This story is over 5 years old.

If We Can't Get Genome Accuracy Right, Personalized Medicine Is a Pipe Dream

Even highly accurate genetic sequences can have hundreds of thousands of errors—and it only takes a few.
Image: Duncan Hull/Flickr

If genomes are going to revolutionize personalized medicine, the first step will be sequencing the genome accurately.

It bears repeating just how far this tech has come: the price of sequencing a genome is rapidly coming down, as is the time it takes to do a sequence. It’s getting so easy that the price point is already well within the means of many middle class Americans, and the technology might soon prove useful enough to save lives. Proponents say that, in the future, personalized medicine will allow doctors to determine the specific genetic variants that predispose their patients to certain diseases, which will then help doctors to devise individualized—and more effective—treatments.


But with roughly six billion base pairs in the human genome, creating a truly accurate gene sequence is no easy task. Even the best sequencing techniques can have an error rate around 1 percent, which adds up to hundreds of thousands of errors. When diseases depend on single nucleotide insertions or changes, those errors can mean the difference between a misdiagnosis and an accurate one.

A group of researchers with the US government’s National Institute of Standards and Technology is trying to solve that problem with a program called Genome in a Bottle. With academic and commercial partners, the group is trying to create what is essentially one “perfect” human genome that can be a reference for sequencing labs. Though every genome is different, the places where sequencing errors most commonly happen are fairly well understood, and by comparing one sequence with a reference genome, doctors and researchers would be able to tell if they’ve made a mistake.

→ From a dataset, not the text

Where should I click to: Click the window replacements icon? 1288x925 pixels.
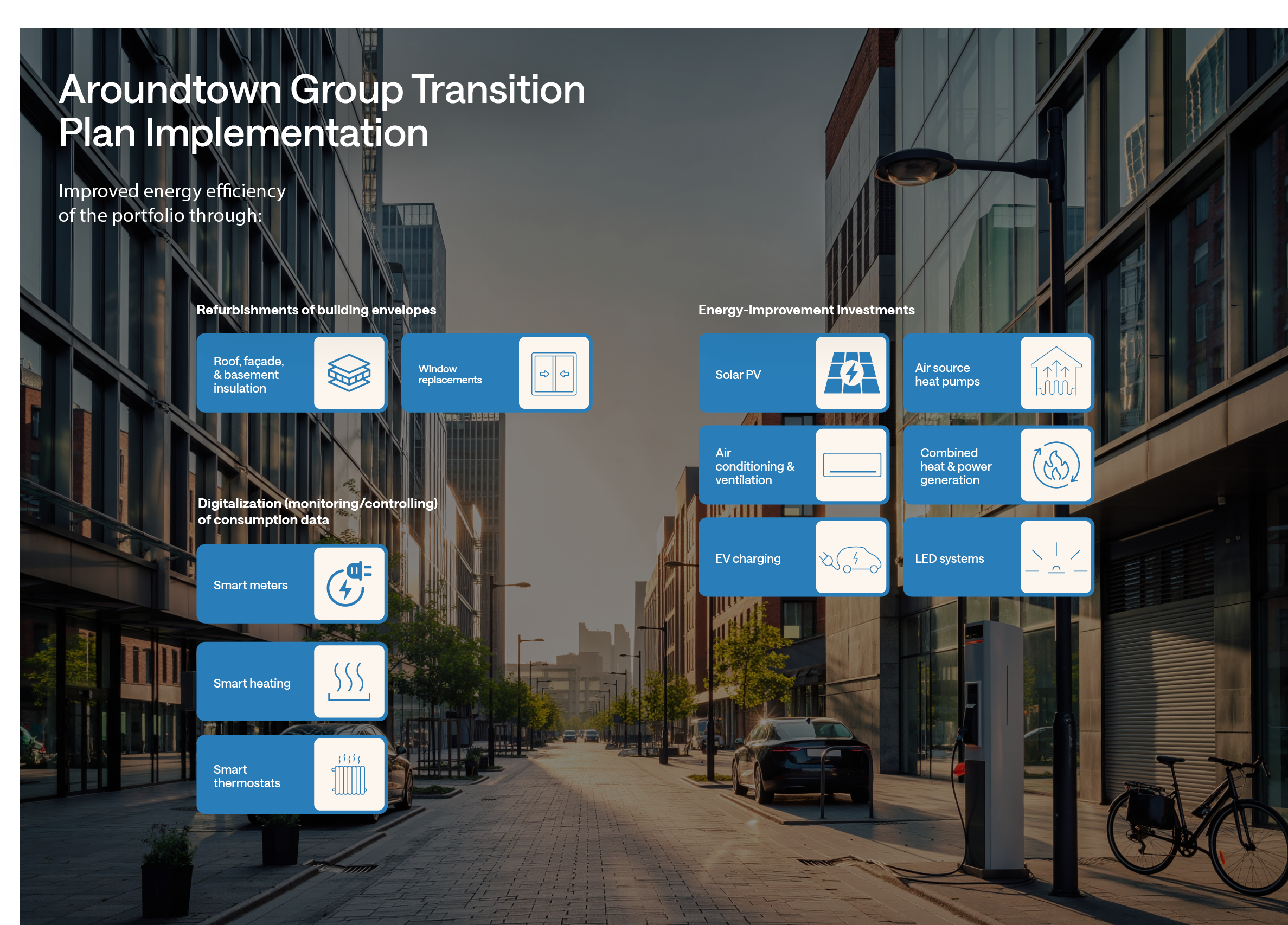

“We’re sitting here with billions of data pairs—it boggles the mind try to get that much information accurately determined,” said Marc Salit of NIST’s Genome Scale Measurements Group. “Even when we think we’re getting it right, a few missing bases or additional ones can make a huge difference.”

Salit and his colleague, Justin Zook, recently published a study in Nature Biotechnology discussing their solution to the problem. According to Salit, by sequencing the same genome many times and comparing the base pairs, they can create a reference that is much more accurate than what we already have.

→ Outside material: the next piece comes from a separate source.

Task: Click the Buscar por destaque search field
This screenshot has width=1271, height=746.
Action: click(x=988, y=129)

“To develop a benchmark whole-genome data set, we have developed methods to integrate sequencing data sets from multiple sequencing technologies … the resulting genotype calls are more sensitive and specific and less biased than any individual data set,” they write.

There are already a few ways researchers try to get around the problem of genome inaccuracies today. Genomes aren’t sequences as a whole, from start to finish. Instead, they’re cut up into tiny, overlapping pieces and are sequenced separately, then put back together. The reason for doing this is twofold: It’s much faster than doing it in one fell swoop, and the fact that the sequences overlap means that errors can be caught more easily.

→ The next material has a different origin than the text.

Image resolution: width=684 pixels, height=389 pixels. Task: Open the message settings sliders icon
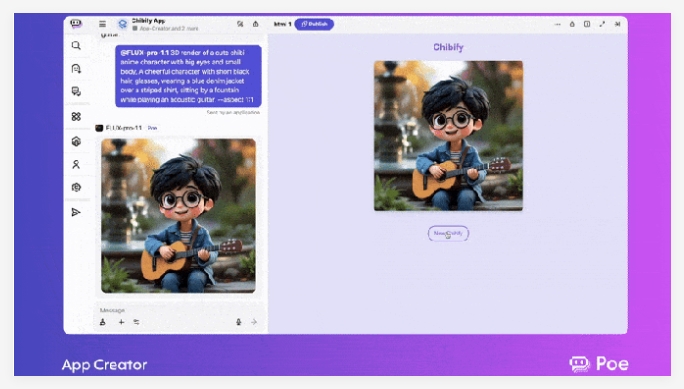pyautogui.click(x=137, y=322)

“When every part of the genome is covered 30 different times, that error rate should begin to go away,” said Christopher Black of the New York Genome Center. “But the problem is, when you have more coverage, you have more data so that requires more storage.”

Researchers already know how and why most sequencing errors occur, which is important. For one, there’s the problem of scale: When you’re sequencing what is essentially six billion letters, it’s hard to have 100 percent accuracy from a sheer numbers standpoint. But beyond that, there are certain regions of certain chromosomes that are more difficult to sequence than others. In some parts of the genome, particular nucleotides will repeat for much longer than seems reasonable—this can trip up certain machines. In other parts, the nucleotides vary much more between individuals than in others. Errors can easily occur there as well, the researchers say.

“If you have 15 A’s in a row, sequencers have a problem going through that,” Zook said. “Then there are regions that are really similar to each other, and it can be hard to know where in the genome it came from.”

Then there’s the problem of putting it all back together. Salit says that, because genomes aren’t sequenced in one long line, it’s “like putting a book through a paper shredder then trying to read it.”

Ideally, Genome in a Bottle will be able to test the accuracy of difference sequencing techniques and machines and companies will be able to choose the most accurate one. Creating the reference genome should help us get there faster. If it doesn’t, then the future of personalized medicine might be further away than we think.

“Most of the genome we can be pretty confident we’ve gotten the right answer,” Zook said. “But the challenge comes with these difficult regions of the genome. I think we’ll get there at some point.”